Чёрт руки потирал! Сломался кузнец, нечего в ответ сказать. А тут ещё жена его явилась бесчувственная. Чудно было видеть её такой, но даже порадовался нечистый: лишняя боль Николу покладистее сделает. Договор заранее заготовлен был, ведь это часть плана, и думал над ним чёрт долгие пять лет. Теперь пришла пора собирать урожай.
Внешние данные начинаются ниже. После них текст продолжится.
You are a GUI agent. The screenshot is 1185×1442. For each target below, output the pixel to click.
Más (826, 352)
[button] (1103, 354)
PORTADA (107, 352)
Полез он в карман, а самого радость распирает. Такого громилу обработать не всякий сумеет. Его товарищи, небось, сейчас дыхание затаили: готовятся дифирамбы петь. Кое-кого известил он насчёт своих задумок — так ставки на него принялись ставить, как на ипподроме. Нашлось немало насмешников. Тем лишь бы зубы поскалить, помощи не дождёшься. Поганый всё-таки в основной массе народ — черти.
Плюнул от этих мыслей нечистый, да чуть в Николу не угодил. Скрипнул кузнец зубами, но стерпел, только в глазах яростный огонь засверкал, как в прежние годы у комсомольцев на стройках века. Ему бы сейчас будёновку со звездой да шашку — перепилил бы дуб, не задумываясь. А уж если челюсти железные, что Кикиморе достались…
Чёрт, видно, о них тоже наслышан был — даже поёжился. Знать, об одном и том же подумали. Привидится такое во сне — оторопь возьмёт.
Между тем появившаяся из штанин бумажка с договором полетела вниз.
— Ознакомься, кузнец. Ничего против стандартного варианта. Обязуюсь я больше не солить тебе до самой твоей погибели, когда душа перейдёт в мою собственность.
Подхватил Никола листочек, прочитал внимательно, потом спросил:
— Что-то я не пойму. А дальше что с нею будет?
— Так ведь это не твоя забота уже! — хмыкнул чёрт. — Доживай свой век и не беспокойся ни о чём.
— Слышал я другое, любезный! — покачал головой кузнец. — О мере ответственности сторон. Если ты часть меня получить хочешь, обязан сообщить, с какой целью. Ведь ценность-то приобретаешь немалую.
— Между прочим, отчёта я давать не обязан, — недовольно отозвался чёрт. — Но коли спросил, изволь, отвечу. Ты — это кусок мяса от головы до пальцев на ногах. Жизнь твоя закончится в глубокой старости, в довольстве и спокойствии. Чего надобно ещё знать, чтобы радоваться?
— Не по существу говоришь! — оборвал его Никола. — Про душу бессмертную речь веди.
— Она к тебе пришита, как пуговица к рубашке! Почему ты её считаешь своей, не понимаю! — Нечистый скроил ужасную физиономию и пожал плечами. — Пусть с ней деется, что угодно. Оказавшись в могиле, не всё ли равно тебе будет?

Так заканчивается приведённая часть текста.